[The problem] Can you edit the Mcl-1 article, starting at the words "Credit: Rhoda Baer" and stopping after "Hanover, New Hampshire.", so that "investigators" reads "researchers" throughout that stretch?

[Excerpted passage]
=== Section Start ===

Researcher in the lab

Credit: Rhoda Baer

Indirectly targeting the prosurvival protein Mcl-1 can reverse chemoresistance in lymphoma and other cancer cells, investigators have reported in The Journal of Biological Chemistry.

The team found that targeting an enzyme known as protein phosphatase 2A (PP2A) inhibited Mcl-1 dephosphorylation, which prompted the loss of Mcl-1 in chemoresistant Burkitt lymphoma cells.

“These findings may lead to a new target for chemoresistant cancer cells,” said Ruth W. Craig, PhD, of Geisel School of Medicine at Dartmouth in Hanover, New Hampshire.

“These cells are resistant to multiple types of standard chemotherapeutic agents because of [Mcl-1] overexpression. However, Mcl-1 expression plummets when we inhibit [PP2A], and then cancer cells subsequently die.”

Dr Craig and her colleagues found that PP2A can be inhibited to stop the removal of phosphate groups from a regulatory motif in Mcl-1 referred to as the PEST region (enriched with amino acids proline, glutamic acid, serine, and threonine).

And inhibiting the removal of phosphate groups, such as at threonine-163 and serine-159, targets the Mcl-1 protein for rapid destruction.

To reach this conclusion, the investigators studied BL41-3 cells, a Burkitt lymphoma cell line that overexpresses Mcl-1 and has proven resistant to multiple treatments.

The team exposed BL41-3 cells to 2 different PP2A inhibitors, okadaic acid and calyculin A. Both drugs prompted an increase in phosphorylation at threonine-163 and serine-159, as well as a decrease in Mcl-1 expression.

Further investigation confirmed that PP2A interacts with Mcl-1. And, as with therapeutic targeting, shRNA knockdown of PP2A/Aα increased phosphorylation while decreasing Mcl-1 expression.

Finally, the investigators showed the increase in Mcl-1 phosphorylation and decrease in its expression occurred well before markers of cell death appeared—about 2 to 3 hours before.

“PP2A is a complex multi-subunit enzyme, and we hope to identify more specifically which form of PP2A is involved in dephosphorylating Mcl-1,” Dr Craig said. “This could [provide us with] a more specific way of causing Mcl-1 destruction.”

=== Section End ===

[Information given]
=== Section Start ===

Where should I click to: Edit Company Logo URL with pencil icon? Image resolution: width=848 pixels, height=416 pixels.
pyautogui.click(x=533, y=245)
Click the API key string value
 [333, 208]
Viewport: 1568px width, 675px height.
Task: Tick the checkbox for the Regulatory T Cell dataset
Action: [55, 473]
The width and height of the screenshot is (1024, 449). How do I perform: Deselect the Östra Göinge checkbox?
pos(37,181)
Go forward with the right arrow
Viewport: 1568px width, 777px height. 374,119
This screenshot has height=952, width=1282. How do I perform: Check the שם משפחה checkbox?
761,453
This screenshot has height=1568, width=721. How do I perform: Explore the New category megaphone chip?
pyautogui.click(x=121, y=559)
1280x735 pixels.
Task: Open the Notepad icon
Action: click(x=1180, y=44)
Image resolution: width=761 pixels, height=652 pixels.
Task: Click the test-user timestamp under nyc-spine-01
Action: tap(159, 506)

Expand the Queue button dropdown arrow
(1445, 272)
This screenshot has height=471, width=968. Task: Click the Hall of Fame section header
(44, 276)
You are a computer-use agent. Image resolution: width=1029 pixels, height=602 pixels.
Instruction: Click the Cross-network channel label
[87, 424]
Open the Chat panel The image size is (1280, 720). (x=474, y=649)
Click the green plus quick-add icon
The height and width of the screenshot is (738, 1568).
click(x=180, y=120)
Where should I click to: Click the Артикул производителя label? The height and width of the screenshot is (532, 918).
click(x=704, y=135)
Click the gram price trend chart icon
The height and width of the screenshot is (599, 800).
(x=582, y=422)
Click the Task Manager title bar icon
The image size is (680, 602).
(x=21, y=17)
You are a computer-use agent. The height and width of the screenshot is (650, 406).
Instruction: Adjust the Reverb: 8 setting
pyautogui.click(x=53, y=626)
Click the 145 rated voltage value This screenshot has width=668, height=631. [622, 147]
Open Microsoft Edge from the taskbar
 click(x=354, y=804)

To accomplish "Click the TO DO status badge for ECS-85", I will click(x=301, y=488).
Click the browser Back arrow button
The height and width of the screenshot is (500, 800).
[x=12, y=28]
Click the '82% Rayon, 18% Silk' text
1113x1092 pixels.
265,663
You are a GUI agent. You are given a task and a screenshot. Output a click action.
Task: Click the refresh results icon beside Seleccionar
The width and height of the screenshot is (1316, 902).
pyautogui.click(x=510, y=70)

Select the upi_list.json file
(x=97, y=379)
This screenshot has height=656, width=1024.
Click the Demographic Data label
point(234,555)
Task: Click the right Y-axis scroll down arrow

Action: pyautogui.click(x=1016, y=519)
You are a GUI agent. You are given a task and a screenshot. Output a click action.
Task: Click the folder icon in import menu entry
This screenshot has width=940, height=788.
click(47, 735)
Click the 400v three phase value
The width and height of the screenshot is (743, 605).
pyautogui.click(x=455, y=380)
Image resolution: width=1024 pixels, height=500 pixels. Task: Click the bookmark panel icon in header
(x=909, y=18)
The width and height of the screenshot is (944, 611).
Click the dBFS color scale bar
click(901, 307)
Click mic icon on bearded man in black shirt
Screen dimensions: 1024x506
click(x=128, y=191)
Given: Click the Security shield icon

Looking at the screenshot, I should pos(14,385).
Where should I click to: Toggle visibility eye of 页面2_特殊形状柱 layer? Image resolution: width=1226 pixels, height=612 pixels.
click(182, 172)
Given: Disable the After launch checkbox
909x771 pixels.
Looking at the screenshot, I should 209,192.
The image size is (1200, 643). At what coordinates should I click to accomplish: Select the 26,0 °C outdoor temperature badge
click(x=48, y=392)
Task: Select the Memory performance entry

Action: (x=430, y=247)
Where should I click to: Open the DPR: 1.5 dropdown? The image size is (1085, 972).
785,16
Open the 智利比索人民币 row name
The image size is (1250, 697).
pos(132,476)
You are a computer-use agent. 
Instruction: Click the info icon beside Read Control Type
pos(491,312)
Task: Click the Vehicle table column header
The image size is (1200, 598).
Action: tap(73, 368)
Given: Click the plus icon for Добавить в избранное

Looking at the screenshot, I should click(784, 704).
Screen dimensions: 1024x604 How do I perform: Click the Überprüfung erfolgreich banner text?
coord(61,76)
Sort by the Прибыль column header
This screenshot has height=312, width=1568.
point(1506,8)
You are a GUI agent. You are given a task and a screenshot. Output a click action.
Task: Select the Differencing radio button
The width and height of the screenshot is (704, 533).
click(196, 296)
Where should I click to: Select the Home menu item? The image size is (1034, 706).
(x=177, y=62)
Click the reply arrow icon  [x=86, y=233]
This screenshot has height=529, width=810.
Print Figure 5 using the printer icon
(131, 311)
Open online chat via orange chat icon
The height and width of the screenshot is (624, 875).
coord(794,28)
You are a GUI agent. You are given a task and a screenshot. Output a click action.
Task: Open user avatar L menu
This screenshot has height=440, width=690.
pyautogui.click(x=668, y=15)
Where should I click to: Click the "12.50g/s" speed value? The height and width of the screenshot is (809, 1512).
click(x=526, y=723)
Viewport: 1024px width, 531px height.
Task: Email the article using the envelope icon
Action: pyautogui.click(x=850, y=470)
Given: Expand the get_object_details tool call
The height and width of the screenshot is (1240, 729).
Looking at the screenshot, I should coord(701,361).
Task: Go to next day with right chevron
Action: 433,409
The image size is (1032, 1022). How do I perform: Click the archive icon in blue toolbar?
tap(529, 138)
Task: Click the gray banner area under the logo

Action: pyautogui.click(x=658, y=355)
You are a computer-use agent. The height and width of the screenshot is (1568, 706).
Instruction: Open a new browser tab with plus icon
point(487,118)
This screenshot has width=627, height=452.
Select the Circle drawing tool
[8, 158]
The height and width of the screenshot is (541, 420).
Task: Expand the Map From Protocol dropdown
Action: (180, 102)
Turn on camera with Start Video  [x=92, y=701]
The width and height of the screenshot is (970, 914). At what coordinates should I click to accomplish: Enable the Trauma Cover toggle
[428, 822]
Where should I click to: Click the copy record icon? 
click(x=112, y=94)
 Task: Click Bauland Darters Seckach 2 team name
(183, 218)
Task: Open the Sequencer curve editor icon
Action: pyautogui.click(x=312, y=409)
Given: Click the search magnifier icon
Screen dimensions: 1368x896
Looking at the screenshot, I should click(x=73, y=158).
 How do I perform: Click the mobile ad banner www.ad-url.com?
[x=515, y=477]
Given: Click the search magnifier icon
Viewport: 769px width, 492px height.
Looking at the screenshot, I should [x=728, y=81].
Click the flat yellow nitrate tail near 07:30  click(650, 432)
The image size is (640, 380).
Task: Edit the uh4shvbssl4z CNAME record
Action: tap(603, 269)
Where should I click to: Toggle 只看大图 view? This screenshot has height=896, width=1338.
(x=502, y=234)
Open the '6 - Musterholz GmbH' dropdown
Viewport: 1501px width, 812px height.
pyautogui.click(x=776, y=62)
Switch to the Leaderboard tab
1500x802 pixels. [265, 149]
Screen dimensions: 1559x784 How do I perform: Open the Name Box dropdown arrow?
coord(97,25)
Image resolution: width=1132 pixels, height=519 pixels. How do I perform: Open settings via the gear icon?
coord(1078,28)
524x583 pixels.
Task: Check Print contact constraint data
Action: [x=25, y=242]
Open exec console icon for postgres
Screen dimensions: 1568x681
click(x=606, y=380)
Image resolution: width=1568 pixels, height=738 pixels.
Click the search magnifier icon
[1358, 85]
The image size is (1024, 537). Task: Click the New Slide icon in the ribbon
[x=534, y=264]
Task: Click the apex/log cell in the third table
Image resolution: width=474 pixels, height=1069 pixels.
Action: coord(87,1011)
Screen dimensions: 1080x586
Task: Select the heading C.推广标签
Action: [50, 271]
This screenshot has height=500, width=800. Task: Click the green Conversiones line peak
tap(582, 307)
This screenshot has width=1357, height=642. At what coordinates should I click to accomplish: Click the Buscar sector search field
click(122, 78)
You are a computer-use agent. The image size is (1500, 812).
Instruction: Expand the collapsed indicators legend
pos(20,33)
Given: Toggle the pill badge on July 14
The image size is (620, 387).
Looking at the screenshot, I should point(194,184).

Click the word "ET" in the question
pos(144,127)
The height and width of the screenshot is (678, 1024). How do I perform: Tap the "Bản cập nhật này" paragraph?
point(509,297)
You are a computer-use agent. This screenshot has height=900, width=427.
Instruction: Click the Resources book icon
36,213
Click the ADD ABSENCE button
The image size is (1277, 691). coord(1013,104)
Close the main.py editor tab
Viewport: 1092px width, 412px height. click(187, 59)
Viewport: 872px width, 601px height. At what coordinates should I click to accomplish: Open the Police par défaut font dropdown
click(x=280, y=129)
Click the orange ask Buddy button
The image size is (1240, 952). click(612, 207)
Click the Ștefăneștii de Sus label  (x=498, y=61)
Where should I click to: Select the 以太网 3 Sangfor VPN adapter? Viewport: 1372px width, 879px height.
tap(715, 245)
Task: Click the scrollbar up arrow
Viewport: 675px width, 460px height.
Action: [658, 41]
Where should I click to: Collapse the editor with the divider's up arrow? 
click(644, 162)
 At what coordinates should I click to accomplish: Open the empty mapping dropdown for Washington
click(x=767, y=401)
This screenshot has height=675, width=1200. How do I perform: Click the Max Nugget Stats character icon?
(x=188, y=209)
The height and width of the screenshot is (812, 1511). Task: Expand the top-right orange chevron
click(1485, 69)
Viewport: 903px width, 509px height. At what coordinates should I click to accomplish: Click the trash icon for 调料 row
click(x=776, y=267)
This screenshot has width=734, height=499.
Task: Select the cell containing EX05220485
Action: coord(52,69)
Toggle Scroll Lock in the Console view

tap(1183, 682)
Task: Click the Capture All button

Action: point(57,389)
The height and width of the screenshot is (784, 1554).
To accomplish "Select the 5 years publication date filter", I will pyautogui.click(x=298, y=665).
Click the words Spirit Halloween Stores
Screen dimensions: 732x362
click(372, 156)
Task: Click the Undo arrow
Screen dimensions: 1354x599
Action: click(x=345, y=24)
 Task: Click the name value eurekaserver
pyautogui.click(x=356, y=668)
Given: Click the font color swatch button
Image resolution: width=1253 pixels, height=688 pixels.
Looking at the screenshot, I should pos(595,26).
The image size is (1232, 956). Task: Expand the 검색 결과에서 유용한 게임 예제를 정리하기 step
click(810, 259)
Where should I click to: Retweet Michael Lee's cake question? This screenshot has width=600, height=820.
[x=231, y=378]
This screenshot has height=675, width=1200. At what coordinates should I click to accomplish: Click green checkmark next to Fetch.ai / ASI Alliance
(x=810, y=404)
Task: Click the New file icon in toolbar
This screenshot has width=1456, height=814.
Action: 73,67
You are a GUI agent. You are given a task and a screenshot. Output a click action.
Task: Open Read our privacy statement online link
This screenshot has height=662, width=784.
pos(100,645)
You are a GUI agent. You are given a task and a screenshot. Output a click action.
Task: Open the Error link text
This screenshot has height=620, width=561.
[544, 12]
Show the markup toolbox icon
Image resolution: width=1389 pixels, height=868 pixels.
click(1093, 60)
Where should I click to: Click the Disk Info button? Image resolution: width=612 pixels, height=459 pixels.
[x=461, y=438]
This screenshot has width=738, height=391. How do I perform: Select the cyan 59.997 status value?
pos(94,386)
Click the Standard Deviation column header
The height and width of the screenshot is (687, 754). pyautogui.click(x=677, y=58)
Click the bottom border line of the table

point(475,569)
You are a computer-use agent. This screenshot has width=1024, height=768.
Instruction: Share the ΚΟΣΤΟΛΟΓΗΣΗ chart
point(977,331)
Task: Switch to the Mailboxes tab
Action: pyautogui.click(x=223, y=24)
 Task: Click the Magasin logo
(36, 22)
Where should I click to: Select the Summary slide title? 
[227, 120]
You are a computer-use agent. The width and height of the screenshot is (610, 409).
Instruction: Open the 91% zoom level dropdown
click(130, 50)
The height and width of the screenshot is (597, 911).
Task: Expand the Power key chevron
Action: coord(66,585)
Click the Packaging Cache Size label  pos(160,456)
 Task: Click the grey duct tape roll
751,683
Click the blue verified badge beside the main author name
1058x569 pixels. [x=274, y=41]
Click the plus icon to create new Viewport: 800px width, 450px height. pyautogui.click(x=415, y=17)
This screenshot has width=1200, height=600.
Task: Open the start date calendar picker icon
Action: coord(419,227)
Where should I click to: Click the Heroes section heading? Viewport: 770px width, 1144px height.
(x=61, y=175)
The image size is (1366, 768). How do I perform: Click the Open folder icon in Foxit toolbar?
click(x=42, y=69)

=== Section End ===

[Solution for this exercise]
Credit: Rhoda Baer

Indirectly targeting the prosurvival protein Mcl-1 can reverse chemoresistance in lymphoma and other cancer cells, researchers have reported in The Journal of Biological Chemistry.

The team found that targeting an enzyme known as protein phosphatase 2A (PP2A) inhibited Mcl-1 dephosphorylation, which prompted the loss of Mcl-1 in chemoresistant Burkitt lymphoma cells.

“These findings may lead to a new target for chemoresistant cancer cells,” said Ruth W. Craig, PhD, of Geisel School of Medicine at Dartmouth in Hanover, New Hampshire.